(RECORDS SHOWN Opens)

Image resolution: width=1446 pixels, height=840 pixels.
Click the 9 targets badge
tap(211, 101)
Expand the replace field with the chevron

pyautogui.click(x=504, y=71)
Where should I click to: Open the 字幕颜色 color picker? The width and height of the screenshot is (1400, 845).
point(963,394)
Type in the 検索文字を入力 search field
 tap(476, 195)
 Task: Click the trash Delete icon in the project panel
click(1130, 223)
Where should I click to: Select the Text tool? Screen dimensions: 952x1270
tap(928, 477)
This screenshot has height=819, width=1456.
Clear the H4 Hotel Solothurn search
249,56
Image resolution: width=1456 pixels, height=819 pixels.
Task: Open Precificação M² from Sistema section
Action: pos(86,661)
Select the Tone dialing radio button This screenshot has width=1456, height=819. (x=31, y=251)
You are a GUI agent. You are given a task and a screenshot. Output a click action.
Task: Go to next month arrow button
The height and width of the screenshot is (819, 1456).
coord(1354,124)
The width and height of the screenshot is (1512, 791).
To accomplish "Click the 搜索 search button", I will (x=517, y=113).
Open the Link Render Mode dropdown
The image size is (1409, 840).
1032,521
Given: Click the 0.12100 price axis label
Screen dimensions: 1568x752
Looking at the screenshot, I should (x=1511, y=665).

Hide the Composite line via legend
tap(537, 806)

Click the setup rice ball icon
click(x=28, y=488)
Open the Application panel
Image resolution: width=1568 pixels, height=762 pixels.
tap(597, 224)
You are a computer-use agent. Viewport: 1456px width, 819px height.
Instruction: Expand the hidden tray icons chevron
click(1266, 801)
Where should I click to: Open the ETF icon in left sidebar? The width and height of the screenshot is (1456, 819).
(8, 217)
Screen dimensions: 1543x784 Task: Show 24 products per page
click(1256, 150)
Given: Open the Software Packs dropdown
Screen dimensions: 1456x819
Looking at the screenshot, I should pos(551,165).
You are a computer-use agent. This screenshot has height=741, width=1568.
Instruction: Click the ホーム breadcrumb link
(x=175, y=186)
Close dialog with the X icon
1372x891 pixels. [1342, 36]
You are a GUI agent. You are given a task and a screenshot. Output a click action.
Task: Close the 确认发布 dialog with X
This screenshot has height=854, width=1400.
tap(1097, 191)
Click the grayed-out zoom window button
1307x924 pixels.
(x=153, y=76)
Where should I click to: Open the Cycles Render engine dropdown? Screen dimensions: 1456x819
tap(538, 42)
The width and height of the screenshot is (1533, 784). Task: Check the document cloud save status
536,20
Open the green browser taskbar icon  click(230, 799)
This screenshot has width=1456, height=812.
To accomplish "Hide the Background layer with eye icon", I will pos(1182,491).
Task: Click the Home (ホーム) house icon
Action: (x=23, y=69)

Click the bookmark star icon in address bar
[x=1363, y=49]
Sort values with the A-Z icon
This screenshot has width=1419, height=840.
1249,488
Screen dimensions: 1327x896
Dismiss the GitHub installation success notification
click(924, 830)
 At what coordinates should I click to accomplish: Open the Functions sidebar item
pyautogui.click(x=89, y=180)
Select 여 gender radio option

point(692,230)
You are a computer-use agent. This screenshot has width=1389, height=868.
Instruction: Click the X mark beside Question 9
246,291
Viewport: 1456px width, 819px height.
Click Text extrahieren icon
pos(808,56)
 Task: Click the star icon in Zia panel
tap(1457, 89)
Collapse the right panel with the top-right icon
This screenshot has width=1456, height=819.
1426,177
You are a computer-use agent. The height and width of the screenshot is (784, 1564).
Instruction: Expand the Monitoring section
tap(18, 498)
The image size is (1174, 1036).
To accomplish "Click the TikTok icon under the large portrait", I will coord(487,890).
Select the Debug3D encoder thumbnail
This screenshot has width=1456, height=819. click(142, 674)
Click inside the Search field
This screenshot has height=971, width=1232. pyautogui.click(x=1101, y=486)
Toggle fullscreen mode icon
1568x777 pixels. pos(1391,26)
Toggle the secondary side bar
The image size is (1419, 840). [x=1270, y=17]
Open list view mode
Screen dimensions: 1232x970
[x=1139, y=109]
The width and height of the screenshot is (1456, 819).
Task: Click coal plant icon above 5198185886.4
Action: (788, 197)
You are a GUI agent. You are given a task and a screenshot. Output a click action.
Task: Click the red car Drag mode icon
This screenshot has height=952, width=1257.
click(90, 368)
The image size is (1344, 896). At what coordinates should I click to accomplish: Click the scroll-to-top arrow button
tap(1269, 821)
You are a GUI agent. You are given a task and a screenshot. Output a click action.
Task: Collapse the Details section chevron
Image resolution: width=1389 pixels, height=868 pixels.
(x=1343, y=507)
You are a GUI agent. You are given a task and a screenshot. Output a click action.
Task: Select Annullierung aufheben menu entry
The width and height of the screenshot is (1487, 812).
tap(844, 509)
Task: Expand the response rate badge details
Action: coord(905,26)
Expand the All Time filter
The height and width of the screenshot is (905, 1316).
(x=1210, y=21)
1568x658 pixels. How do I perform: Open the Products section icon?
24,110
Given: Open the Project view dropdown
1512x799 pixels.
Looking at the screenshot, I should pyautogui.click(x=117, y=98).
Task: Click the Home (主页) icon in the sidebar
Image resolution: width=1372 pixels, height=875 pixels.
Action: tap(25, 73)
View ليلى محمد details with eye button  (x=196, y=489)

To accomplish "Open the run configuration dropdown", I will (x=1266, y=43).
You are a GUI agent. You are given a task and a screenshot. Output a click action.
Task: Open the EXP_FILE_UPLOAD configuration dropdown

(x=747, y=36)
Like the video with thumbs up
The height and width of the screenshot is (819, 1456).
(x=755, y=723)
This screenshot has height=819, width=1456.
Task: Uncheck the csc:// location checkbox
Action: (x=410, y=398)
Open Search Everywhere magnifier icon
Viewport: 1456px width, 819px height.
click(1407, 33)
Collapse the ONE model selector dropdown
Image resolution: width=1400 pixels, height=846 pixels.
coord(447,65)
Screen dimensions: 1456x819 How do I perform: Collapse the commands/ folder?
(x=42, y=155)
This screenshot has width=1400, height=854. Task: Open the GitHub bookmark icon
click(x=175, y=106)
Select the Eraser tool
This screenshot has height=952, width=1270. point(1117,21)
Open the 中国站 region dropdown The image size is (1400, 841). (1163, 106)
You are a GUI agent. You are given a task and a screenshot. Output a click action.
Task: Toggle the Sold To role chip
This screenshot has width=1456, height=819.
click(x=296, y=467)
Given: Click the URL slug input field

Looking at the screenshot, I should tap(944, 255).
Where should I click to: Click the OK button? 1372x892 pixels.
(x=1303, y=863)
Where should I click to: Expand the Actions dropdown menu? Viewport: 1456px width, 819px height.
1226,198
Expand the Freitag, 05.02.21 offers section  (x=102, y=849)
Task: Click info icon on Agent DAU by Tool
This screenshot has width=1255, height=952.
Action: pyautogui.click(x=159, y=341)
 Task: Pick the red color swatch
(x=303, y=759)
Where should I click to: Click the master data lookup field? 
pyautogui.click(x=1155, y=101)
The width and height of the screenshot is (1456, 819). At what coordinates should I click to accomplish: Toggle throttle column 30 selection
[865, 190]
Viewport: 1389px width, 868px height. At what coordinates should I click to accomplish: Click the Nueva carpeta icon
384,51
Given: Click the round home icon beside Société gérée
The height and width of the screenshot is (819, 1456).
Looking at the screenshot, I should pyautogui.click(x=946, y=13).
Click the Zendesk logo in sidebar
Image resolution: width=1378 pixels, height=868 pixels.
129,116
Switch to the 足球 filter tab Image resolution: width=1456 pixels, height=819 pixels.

(RECORDS SHOWN Closes)

PROBLEM DESCRIPTION - Reproduce the material precisely, including every line.

RESULT -
Image resolution: width=1446 pixels, height=840 pixels.
Click the 9 targets badge
tap(211, 101)
Expand the replace field with the chevron

pyautogui.click(x=504, y=71)
Where should I click to: Open the 字幕颜色 color picker? The width and height of the screenshot is (1400, 845).
point(963,394)
Type in the 検索文字を入力 search field
 tap(476, 195)
 Task: Click the trash Delete icon in the project panel
click(1130, 223)
Where should I click to: Select the Text tool? Screen dimensions: 952x1270
tap(928, 477)
This screenshot has height=819, width=1456.
Clear the H4 Hotel Solothurn search
249,56
Image resolution: width=1456 pixels, height=819 pixels.
Task: Open Precificação M² from Sistema section
Action: pos(86,661)
Select the Tone dialing radio button This screenshot has width=1456, height=819. (x=31, y=251)
You are a GUI agent. You are given a task and a screenshot. Output a click action.
Task: Go to next month arrow button
The height and width of the screenshot is (819, 1456).
coord(1354,124)
The width and height of the screenshot is (1512, 791).
To accomplish "Click the 搜索 search button", I will (x=517, y=113).
Open the Link Render Mode dropdown
The image size is (1409, 840).
1032,521
Given: Click the 0.12100 price axis label
Screen dimensions: 1568x752
Looking at the screenshot, I should (x=1511, y=665).

Hide the Composite line via legend
tap(537, 806)

Click the setup rice ball icon
click(x=28, y=488)
Open the Application panel
Image resolution: width=1568 pixels, height=762 pixels.
tap(597, 224)
You are a computer-use agent. Viewport: 1456px width, 819px height.
Instruction: Expand the hidden tray icons chevron
click(1266, 801)
Where should I click to: Open the ETF icon in left sidebar? The width and height of the screenshot is (1456, 819).
(8, 217)
Screen dimensions: 1543x784 Task: Show 24 products per page
click(1256, 150)
Given: Open the Software Packs dropdown
Screen dimensions: 1456x819
Looking at the screenshot, I should pos(551,165).
You are a computer-use agent. This screenshot has height=741, width=1568.
Instruction: Click the ホーム breadcrumb link
(x=175, y=186)
Close dialog with the X icon
1372x891 pixels. [1342, 36]
You are a GUI agent. You are given a task and a screenshot. Output a click action.
Task: Close the 确认发布 dialog with X
This screenshot has height=854, width=1400.
tap(1097, 191)
Click the grayed-out zoom window button
1307x924 pixels.
(x=153, y=76)
Where should I click to: Open the Cycles Render engine dropdown? Screen dimensions: 1456x819
tap(538, 42)
The width and height of the screenshot is (1533, 784). Task: Check the document cloud save status
536,20
Open the green browser taskbar icon  click(230, 799)
This screenshot has width=1456, height=812.
To accomplish "Hide the Background layer with eye icon", I will pos(1182,491).
Task: Click the Home (ホーム) house icon
Action: (x=23, y=69)

Click the bookmark star icon in address bar
[x=1363, y=49]
Sort values with the A-Z icon
This screenshot has width=1419, height=840.
1249,488
Screen dimensions: 1327x896
Dismiss the GitHub installation success notification
click(924, 830)
 At what coordinates should I click to accomplish: Open the Functions sidebar item
pyautogui.click(x=89, y=180)
Select 여 gender radio option

point(692,230)
You are a computer-use agent. This screenshot has width=1389, height=868.
Instruction: Click the X mark beside Question 9
246,291
Viewport: 1456px width, 819px height.
Click Text extrahieren icon
pos(808,56)
 Task: Click the star icon in Zia panel
tap(1457, 89)
Collapse the right panel with the top-right icon
This screenshot has width=1456, height=819.
1426,177
You are a computer-use agent. The height and width of the screenshot is (784, 1564).
Instruction: Expand the Monitoring section
tap(18, 498)
The image size is (1174, 1036).
To accomplish "Click the TikTok icon under the large portrait", I will coord(487,890).
Select the Debug3D encoder thumbnail
This screenshot has width=1456, height=819. click(142, 674)
Click inside the Search field
This screenshot has height=971, width=1232. pyautogui.click(x=1101, y=486)
Toggle fullscreen mode icon
1568x777 pixels. pos(1391,26)
Toggle the secondary side bar
The image size is (1419, 840). [x=1270, y=17]
Open list view mode
Screen dimensions: 1232x970
[x=1139, y=109]
The width and height of the screenshot is (1456, 819).
Task: Click coal plant icon above 5198185886.4
Action: (788, 197)
You are a GUI agent. You are given a task and a screenshot. Output a click action.
Task: Click the red car Drag mode icon
This screenshot has height=952, width=1257.
click(90, 368)
The image size is (1344, 896). At what coordinates should I click to accomplish: Click the scroll-to-top arrow button
tap(1269, 821)
You are a GUI agent. You are given a task and a screenshot. Output a click action.
Task: Collapse the Details section chevron
Image resolution: width=1389 pixels, height=868 pixels.
(x=1343, y=507)
You are a GUI agent. You are given a task and a screenshot. Output a click action.
Task: Select Annullierung aufheben menu entry
The width and height of the screenshot is (1487, 812).
tap(844, 509)
Task: Expand the response rate badge details
Action: coord(905,26)
Expand the All Time filter
The height and width of the screenshot is (905, 1316).
(x=1210, y=21)
1568x658 pixels. How do I perform: Open the Products section icon?
24,110
Given: Open the Project view dropdown
1512x799 pixels.
Looking at the screenshot, I should pyautogui.click(x=117, y=98).
Task: Click the Home (主页) icon in the sidebar
Image resolution: width=1372 pixels, height=875 pixels.
Action: tap(25, 73)
View ليلى محمد details with eye button  (x=196, y=489)

To accomplish "Open the run configuration dropdown", I will (x=1266, y=43).
You are a GUI agent. You are given a task and a screenshot. Output a click action.
Task: Open the EXP_FILE_UPLOAD configuration dropdown

(x=747, y=36)
Like the video with thumbs up
The height and width of the screenshot is (819, 1456).
(x=755, y=723)
This screenshot has height=819, width=1456.
Task: Uncheck the csc:// location checkbox
Action: (x=410, y=398)
Open Search Everywhere magnifier icon
Viewport: 1456px width, 819px height.
click(1407, 33)
Collapse the ONE model selector dropdown
Image resolution: width=1400 pixels, height=846 pixels.
coord(447,65)
Screen dimensions: 1456x819 How do I perform: Collapse the commands/ folder?
(x=42, y=155)
This screenshot has width=1400, height=854. Task: Open the GitHub bookmark icon
click(x=175, y=106)
Select the Eraser tool
This screenshot has height=952, width=1270. point(1117,21)
Open the 中国站 region dropdown The image size is (1400, 841). (1163, 106)
You are a GUI agent. You are given a task and a screenshot. Output a click action.
Task: Toggle the Sold To role chip
This screenshot has width=1456, height=819.
click(x=296, y=467)
Given: Click the URL slug input field

Looking at the screenshot, I should tap(944, 255).
Where should I click to: Click the OK button? 1372x892 pixels.
(x=1303, y=863)
Where should I click to: Expand the Actions dropdown menu? Viewport: 1456px width, 819px height.
1226,198
Expand the Freitag, 05.02.21 offers section  (x=102, y=849)
Task: Click info icon on Agent DAU by Tool
This screenshot has width=1255, height=952.
Action: pyautogui.click(x=159, y=341)
 Task: Pick the red color swatch
(x=303, y=759)
Where should I click to: Click the master data lookup field? 
pyautogui.click(x=1155, y=101)
The width and height of the screenshot is (1456, 819). At what coordinates should I click to accomplish: Toggle throttle column 30 selection
[865, 190]
Viewport: 1389px width, 868px height. At what coordinates should I click to accomplish: Click the Nueva carpeta icon
384,51
Given: Click the round home icon beside Société gérée
The height and width of the screenshot is (819, 1456).
Looking at the screenshot, I should pyautogui.click(x=946, y=13).
Click the Zendesk logo in sidebar
Image resolution: width=1378 pixels, height=868 pixels.
129,116
Switch to the 足球 filter tab Image resolution: width=1456 pixels, height=819 pixels.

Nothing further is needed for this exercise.